Speaking of which, the plot isn’t quite as you might expect. With the budget of a TV show no longer a limiting factor, Miller is free to let loose with crazy story ideas, like a crashing spaceship, a battle with the military in downtown Metropolis, and even a ghost popping up to show her face. It’s this freedom that makes the Smallville comic work as well as it does; each issue isn’t bogged down by villains of the week, or the fact that some things are just too complicated to do.

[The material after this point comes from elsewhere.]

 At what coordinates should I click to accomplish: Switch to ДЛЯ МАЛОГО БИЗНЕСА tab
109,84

Keeping things consistent, Miller uses the comic to further extend the Smallville mythos, including (but not limited to) interpretations of characters and events that have occurred in Superman comics before. From Hank Henshaw’s eventual terrible transformation into a Cyborg Superman, to hints at Earth 2, an upcoming Crisis, and even some unexpected twists and turns thanks to Lex Luthor’s machinations, this is a fresh look at familiar storylines, and that keeps things interesting as you see how stories you know are reimagined in this new universe.

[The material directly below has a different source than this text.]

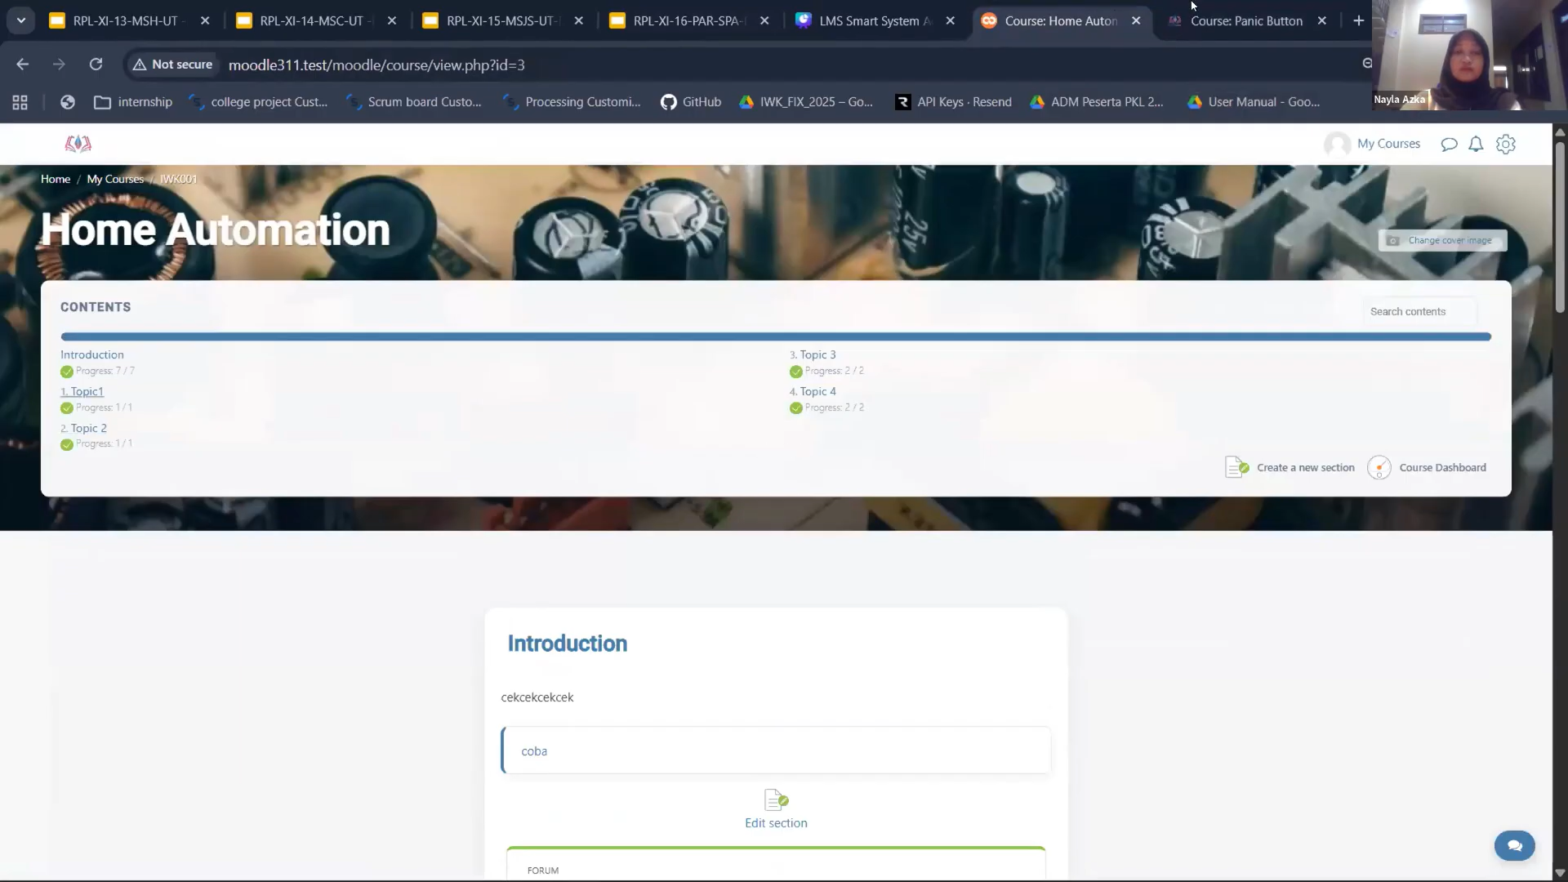Click the notifications bell icon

Given how each chapter of this series is drawn by the same art team (with just one exception in the colouring stakes), there’s a surprising inconsistency in the artwork. Some of the characters seem to change appearance between chapters, and since there are actors and actresses to actually base the art on, this comes as a big surprise. Most of the time this isn’t much of a problem, but it can be a deal breaker in certain part of the story, taking your concentration away from the plot and onto something odd about the art. I do like how Perez has his own twist on the Superman costume, given that it wasn’t seen properly in the series and so he can employ creative license.
So Smallville has made the transition from screen (to computer screen) to print, and I’m hoping that it doesn’t go anywhere soon. Whilst the art is a pain at times, this feels like a worthy continuation to a popular television property, and one of the better “season” comics that I’ve read. It’s familiar, yet different, and keeps readers on their toes by adding in just enough of its own material. Fans of the show will be thrilled to see their favourite characters all appearing in, what feels like, a natural progression of the series, and even those who have never seen an episode will soon be caught up in Clark Kent’s continuing adventures.
I will attempt to review this series in story arcs, rather than individual issues, so expect a review of the second story arc, Detective (featuring Smallville’s interpretation of Batman!), in a few months time.